A Westside liberal heads into conservative territory and discovers a better way to talk about politics

By Stephanie Case

Joe McGovern, right, traveled the country in search of common ground

Joe McGovern, right, traveled the country in search of common ground

As a self-described “bleeding heart liberal,” Venice-based actor Joe McGovern has boldly gone where few Democrats have gone before.

He’s stood beside Confederate flag wavers in the heart of South Carolina, crashed College Republicans meetings and hunted squirrels alongside Second Amendment advocates, wearing head-to-toe camouflage.

For his first documentary, “The Other Side: A Liberal Democrat Explores Conservative America,” McGovern and his dog Charlie spent five months zigzagging the country in an old Chevy, interviewing 80 different conservatives along the way.

It’s a premise that seems destined for conflict — a battle between left and right that could easily boil into on-camera shouting matches — but McGovern, who starred in the Pacific Resident Theatre’s acclaimed production of “Henry V,” wasn’t looking to win an argument.

“I was looking for a way to have a positive political conversation with someone I disagree with,” he says. “I realized: I don’t have to lash out at this person. I could get curious instead of trying to get even.”

Two years ago, McGovern realized his steady diet of “The Daily Show” was leaving him with a negative characterization of “the other side” that seemed out of sync with reality.

A few channels away, Fox News was doing the same: showcasing his side in extremes. In one segment, McGovern remembers, a vagabond surfer from La Jolla bragged about getting “free money” from the welfare system and gorging on lobster dinners with his EBT cards.

“Most people aren’t dealing with a real enemy,” McGovern says. “They’re dealing with a caricature of conservatives or a caricature of liberals. They’re fighting against the hyperbole and not the value system underneath.”

On his cross-country trip, McGovern met people more nuanced — and more interesting — than their caricature.

There was Bill, a Zen Buddhist priest with strong pro-life beliefs; Brent, a Tennessee teen who admires the Confederate flag as an emblem of his Southern roots, but stands for marriage equality; and Al and Renee, a Minnesotan couple with a burgeoning business, who felt weighed down by the complicated EPA paperwork necessary to keep with regulations.

“At first,” McGovern says, “I shot [Renee and Al] the typical liberal response: ‘What, you don’t care about clean water?’” But his jab acted as a launchpad for a deeper conversation that followed — one about finding middle ground, where governmental agencies can be beneficial without being expensive and inefficient.

“Something cracked open in that moment — a new way to talk politics, where you get into the nuances and complexities of an issue.”

McGovern wrapped up his road trip in March 2015 — months before Hillary Clinton and Donald Trump had even announced their bids for the presidency.

While he labored over the film, paring down 200 hours of footage, the 2016 election exploded into unprecedented divisiveness: one candidate categorizing conservatives as “deplorable” and “irredeemable;” another bemoaning that the race is rigged to liberal advantage, and hinting he may not accept a peaceful transition of power.

Through the vitriol and discord, McGovern kept working on the film, his small slice of political hope.

“The election hasn’t changed my thesis at all.

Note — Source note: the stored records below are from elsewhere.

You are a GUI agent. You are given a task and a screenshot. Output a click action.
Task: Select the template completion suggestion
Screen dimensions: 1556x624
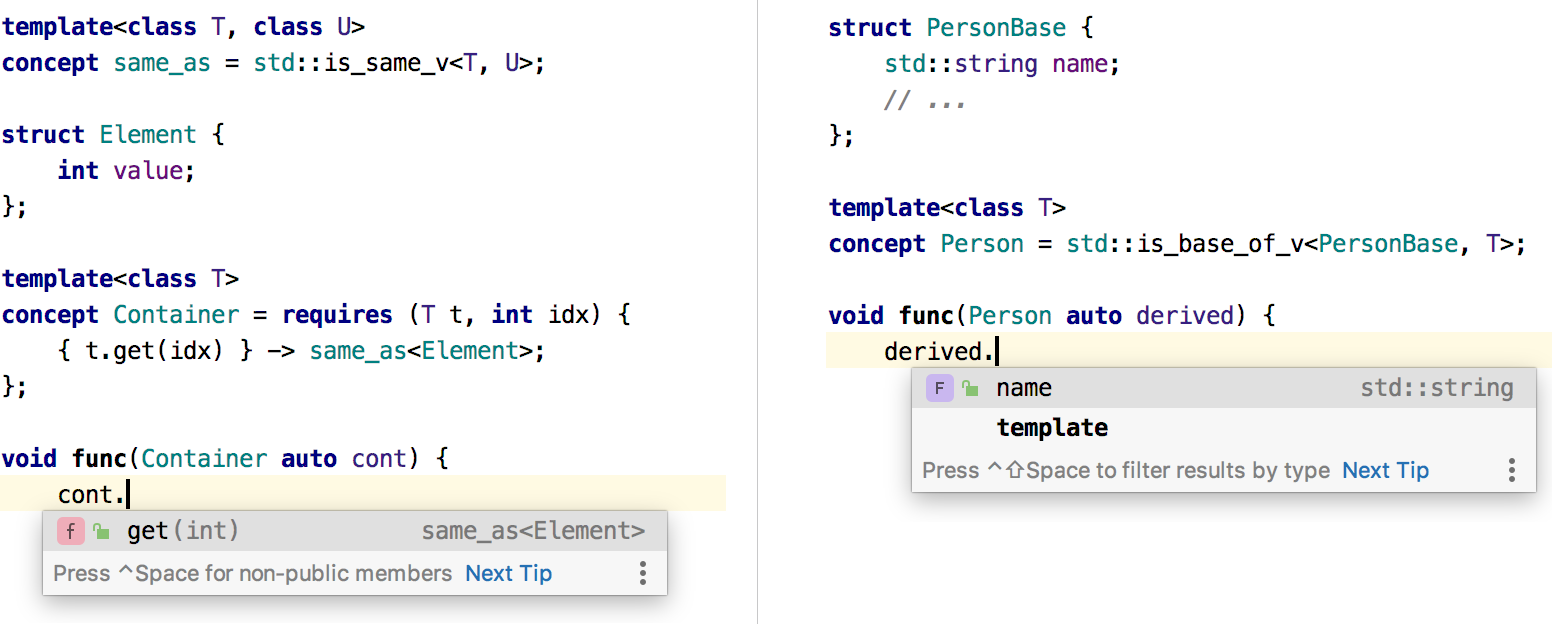(1052, 427)
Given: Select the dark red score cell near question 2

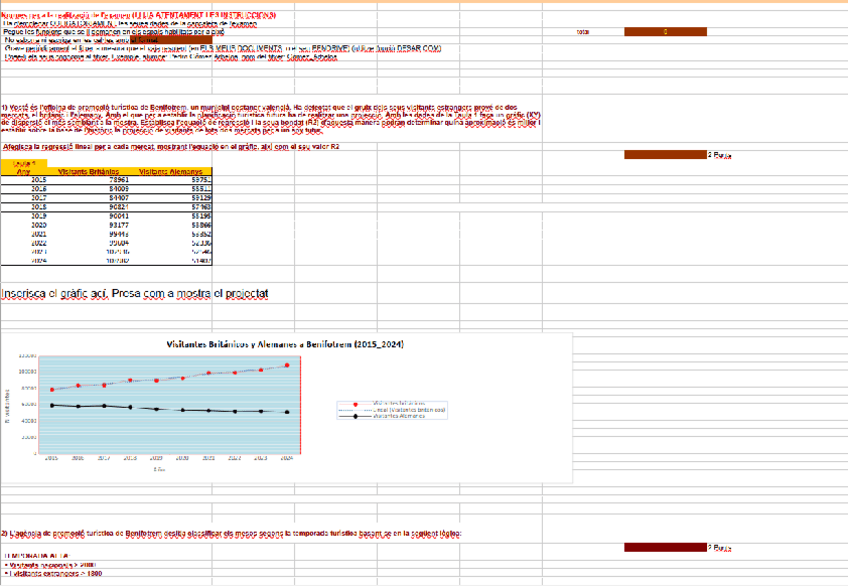Looking at the screenshot, I should point(665,547).
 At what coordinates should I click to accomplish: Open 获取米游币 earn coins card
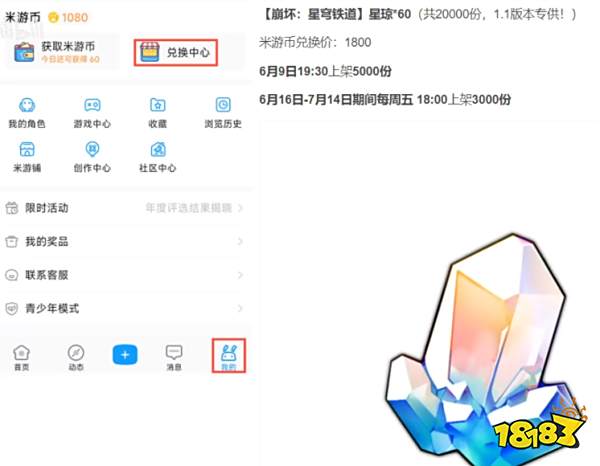click(x=61, y=52)
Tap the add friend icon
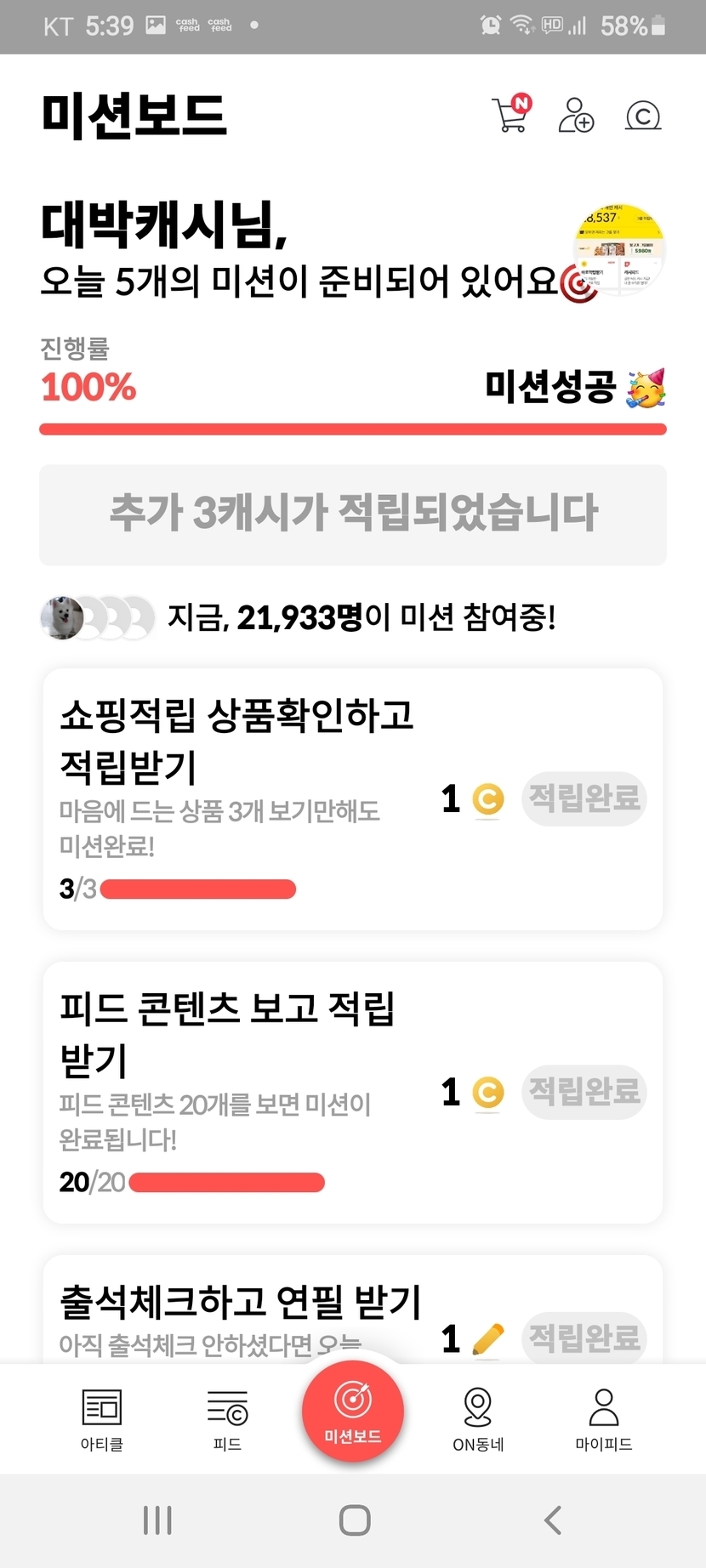This screenshot has width=706, height=1568. 576,115
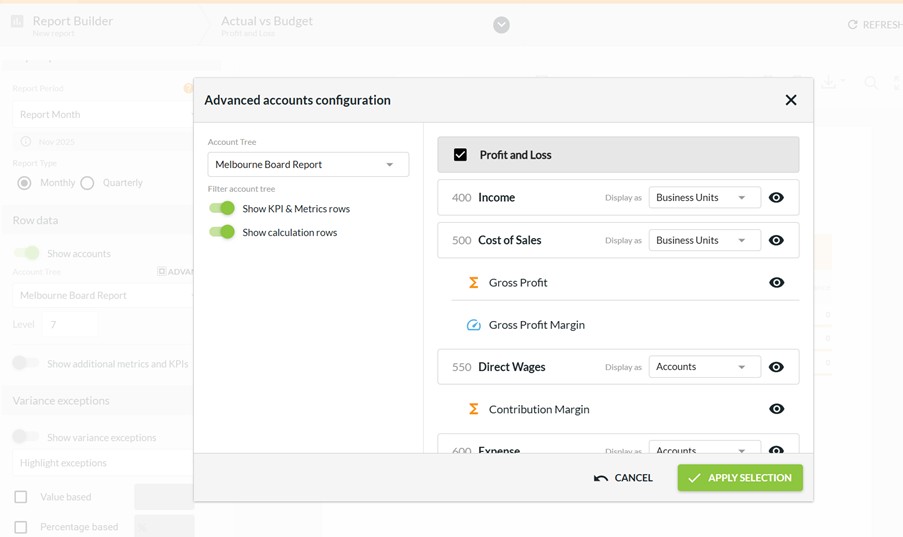Change Direct Wages Display as dropdown
This screenshot has height=537, width=903.
704,367
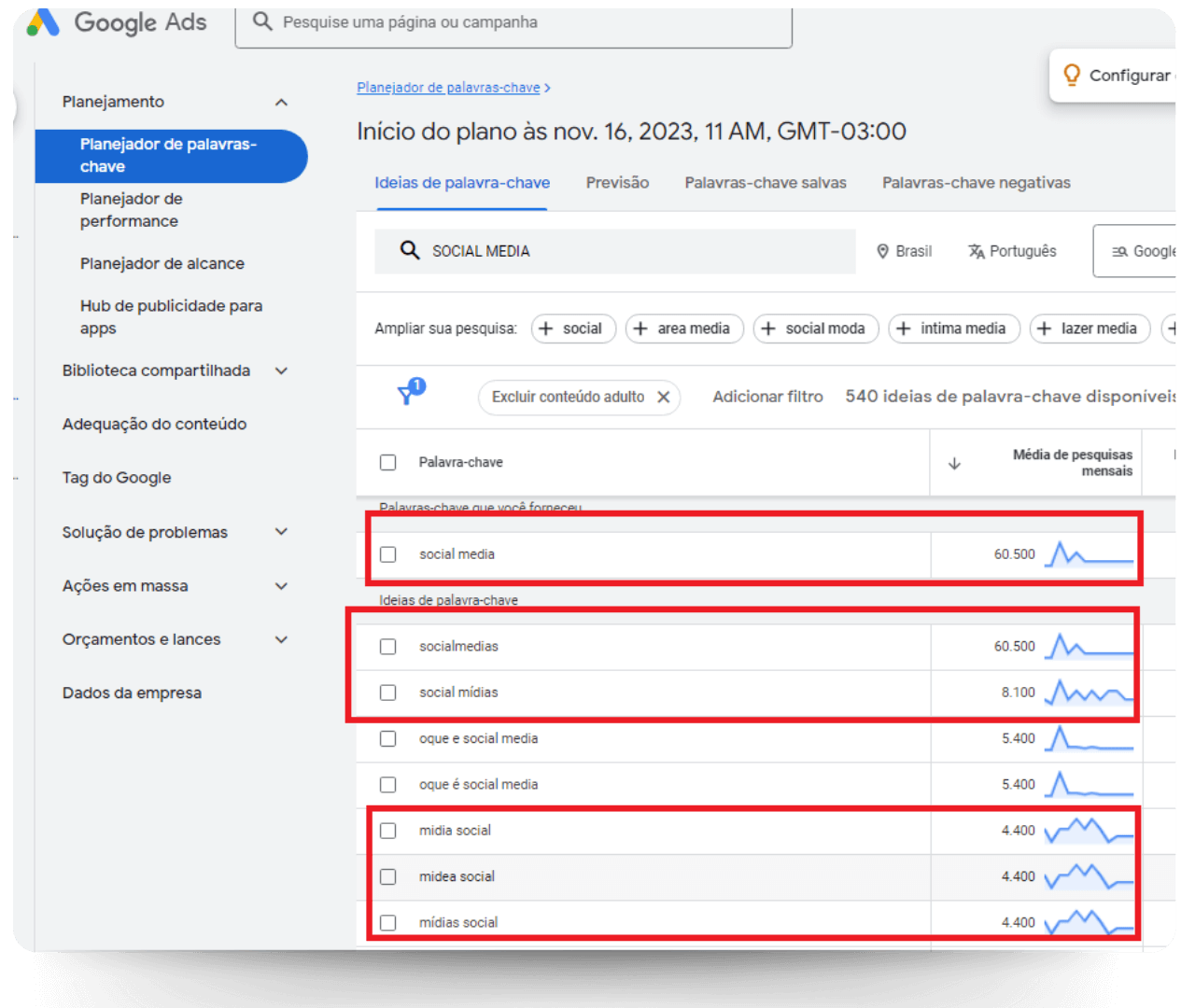The image size is (1195, 1008).
Task: Click Adicionar filtro button
Action: click(x=767, y=397)
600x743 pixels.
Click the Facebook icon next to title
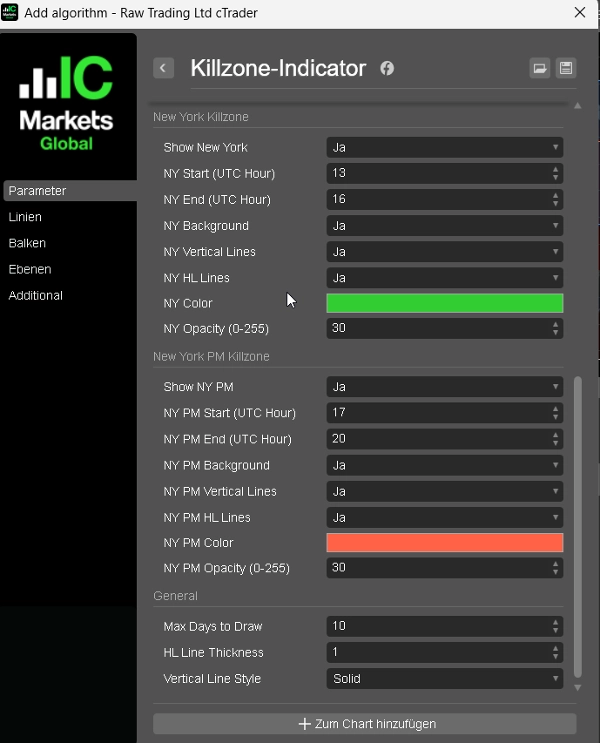[x=387, y=68]
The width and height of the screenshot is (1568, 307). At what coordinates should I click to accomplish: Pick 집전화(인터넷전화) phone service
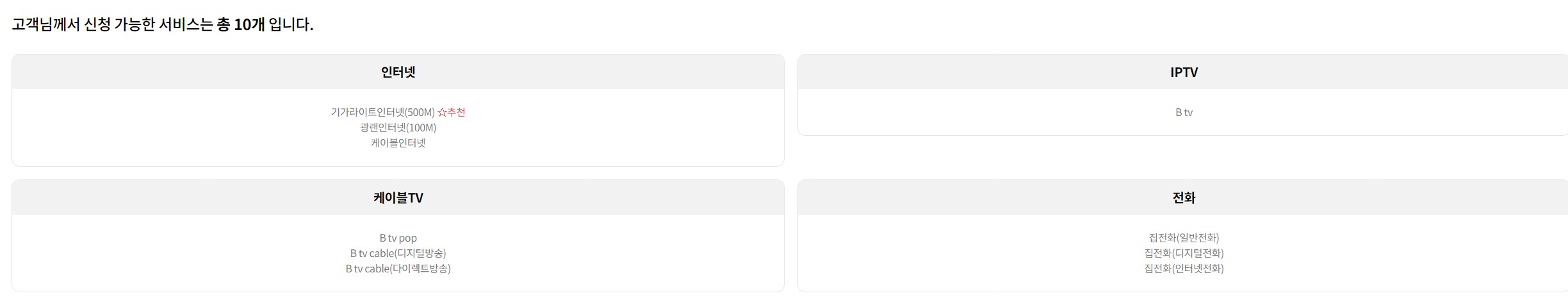1183,269
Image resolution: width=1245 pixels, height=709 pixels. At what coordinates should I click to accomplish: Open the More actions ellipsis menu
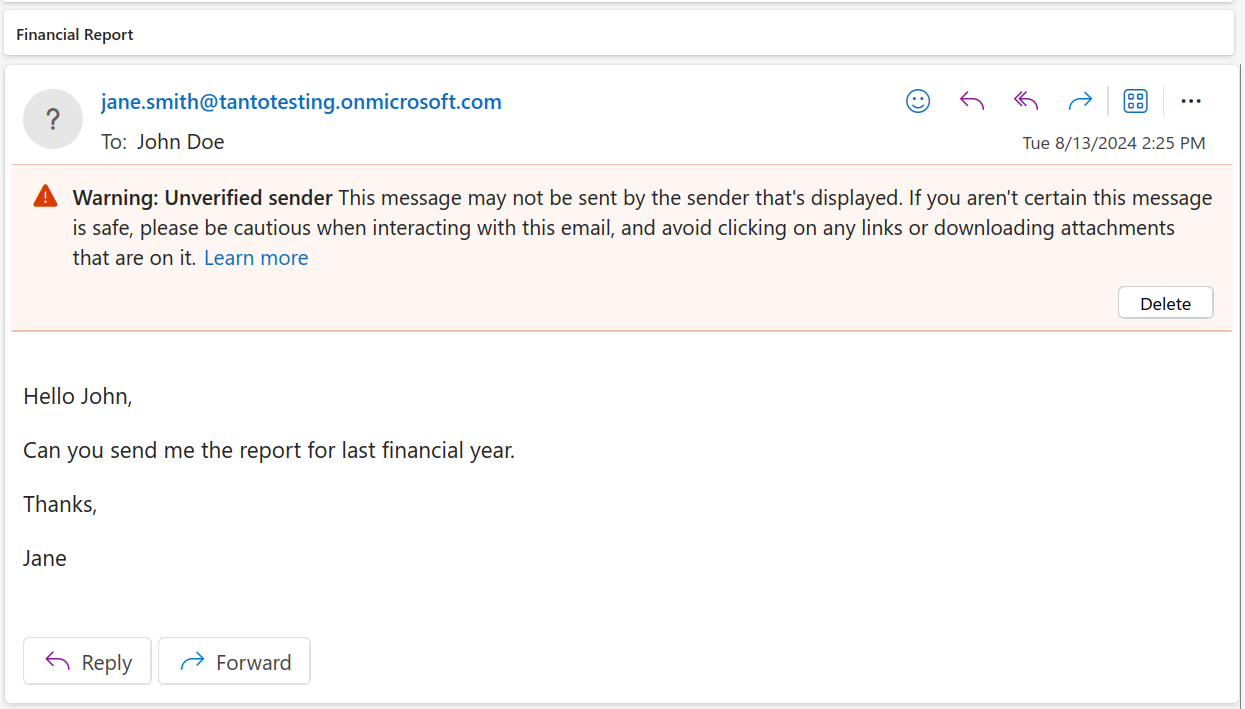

If anything, I feel like it’s strengthened it,” McGovern says. “You know how an addict has to hit rock bottom? I feel like our country has hit division bottom. I can feel people hungering, thirsting for some other way to start talking to each other.”

That conversation, McGovern believes, starts on a small scale.

“We the people need to start listening to each other and getting along first — and then, maybe, our politicians will do the same,” he says.

“The Other Side: A Liberal Democrat Explores Conservative America” is now streaming online at theothersidedocumentary.com. It’s free to watch, but a McGovern asks for a pay-what-you-can donation to help cover production costs.